Contextual Vectors: Meaning Changes with Context
After the first transformer layer, vectors stop representing tokens and start representing tokens-in-context.
For example:
- “bank” in river bank
- “bank” in bank account
These start with the same embedding, but after attention:
- They become different vectors
- Their neighborhoods in vector space diverge
Each layer refines this further. By deeper layers, vectors encode:
- word sense
- syntactic role
- semantic dependencies
- discourse-level information
A useful mental model:
Early layers → lexical meaning Middle layers → syntax and relations Later layers → task-relevant meaning
Attention: How Vectors Interact
Inside each transformer block, every token vector is linearly projected into three new vectors:
- Query (Q) — what this token wants to find
- Key (K) — what this token offers
- Value (V) — the information it contributes
Attention works like this:
- Compare Q vectors to K vectors (via dot products)

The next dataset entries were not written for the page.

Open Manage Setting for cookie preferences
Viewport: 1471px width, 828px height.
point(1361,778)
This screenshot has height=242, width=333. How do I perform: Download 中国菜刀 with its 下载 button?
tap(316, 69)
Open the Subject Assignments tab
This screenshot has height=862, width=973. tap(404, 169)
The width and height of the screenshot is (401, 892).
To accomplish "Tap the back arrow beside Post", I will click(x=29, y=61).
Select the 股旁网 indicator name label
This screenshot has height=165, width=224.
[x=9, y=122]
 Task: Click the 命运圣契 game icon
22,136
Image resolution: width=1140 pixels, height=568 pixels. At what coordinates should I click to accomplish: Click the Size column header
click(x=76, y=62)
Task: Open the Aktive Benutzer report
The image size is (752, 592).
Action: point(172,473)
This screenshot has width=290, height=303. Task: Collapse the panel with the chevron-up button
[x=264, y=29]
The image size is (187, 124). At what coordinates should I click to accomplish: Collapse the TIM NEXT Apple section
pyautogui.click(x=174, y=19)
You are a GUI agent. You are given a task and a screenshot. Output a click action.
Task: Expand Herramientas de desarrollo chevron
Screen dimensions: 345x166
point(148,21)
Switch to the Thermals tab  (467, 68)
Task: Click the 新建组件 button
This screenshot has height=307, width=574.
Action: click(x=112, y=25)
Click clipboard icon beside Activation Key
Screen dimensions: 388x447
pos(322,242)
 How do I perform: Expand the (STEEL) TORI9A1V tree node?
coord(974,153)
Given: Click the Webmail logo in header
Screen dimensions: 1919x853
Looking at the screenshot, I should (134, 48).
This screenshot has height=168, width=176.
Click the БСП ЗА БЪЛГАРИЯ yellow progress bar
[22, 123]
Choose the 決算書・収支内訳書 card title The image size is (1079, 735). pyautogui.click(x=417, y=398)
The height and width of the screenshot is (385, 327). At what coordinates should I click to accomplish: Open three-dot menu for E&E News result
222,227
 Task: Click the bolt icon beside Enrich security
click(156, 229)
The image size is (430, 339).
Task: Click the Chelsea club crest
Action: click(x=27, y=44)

- Convert similarities into weights
- Take a weighted sum of V vectors
- Produce a new vector for each token
Mathematically, vectors flow through shapes like:
(sequence_length × hidden_size)- →
(sequence_length × head_dim) - → mixed and recombined
- → back to
(sequence_length × hidden_size)
Conceptually:
Tokens “talk” by asking questions and listening to answers, all via vector math.
Geometry: Meaning as Distance and Direction
Vectors live in a high-dimensional geometric space. This makes certain geometric ideas fundamental:
Similarity
Vectors pointing in similar directions tend to represent similar meanings. Cosine similarity measures this directional closeness.
This is why:
- “cat” is closer to “dog” than to “banana”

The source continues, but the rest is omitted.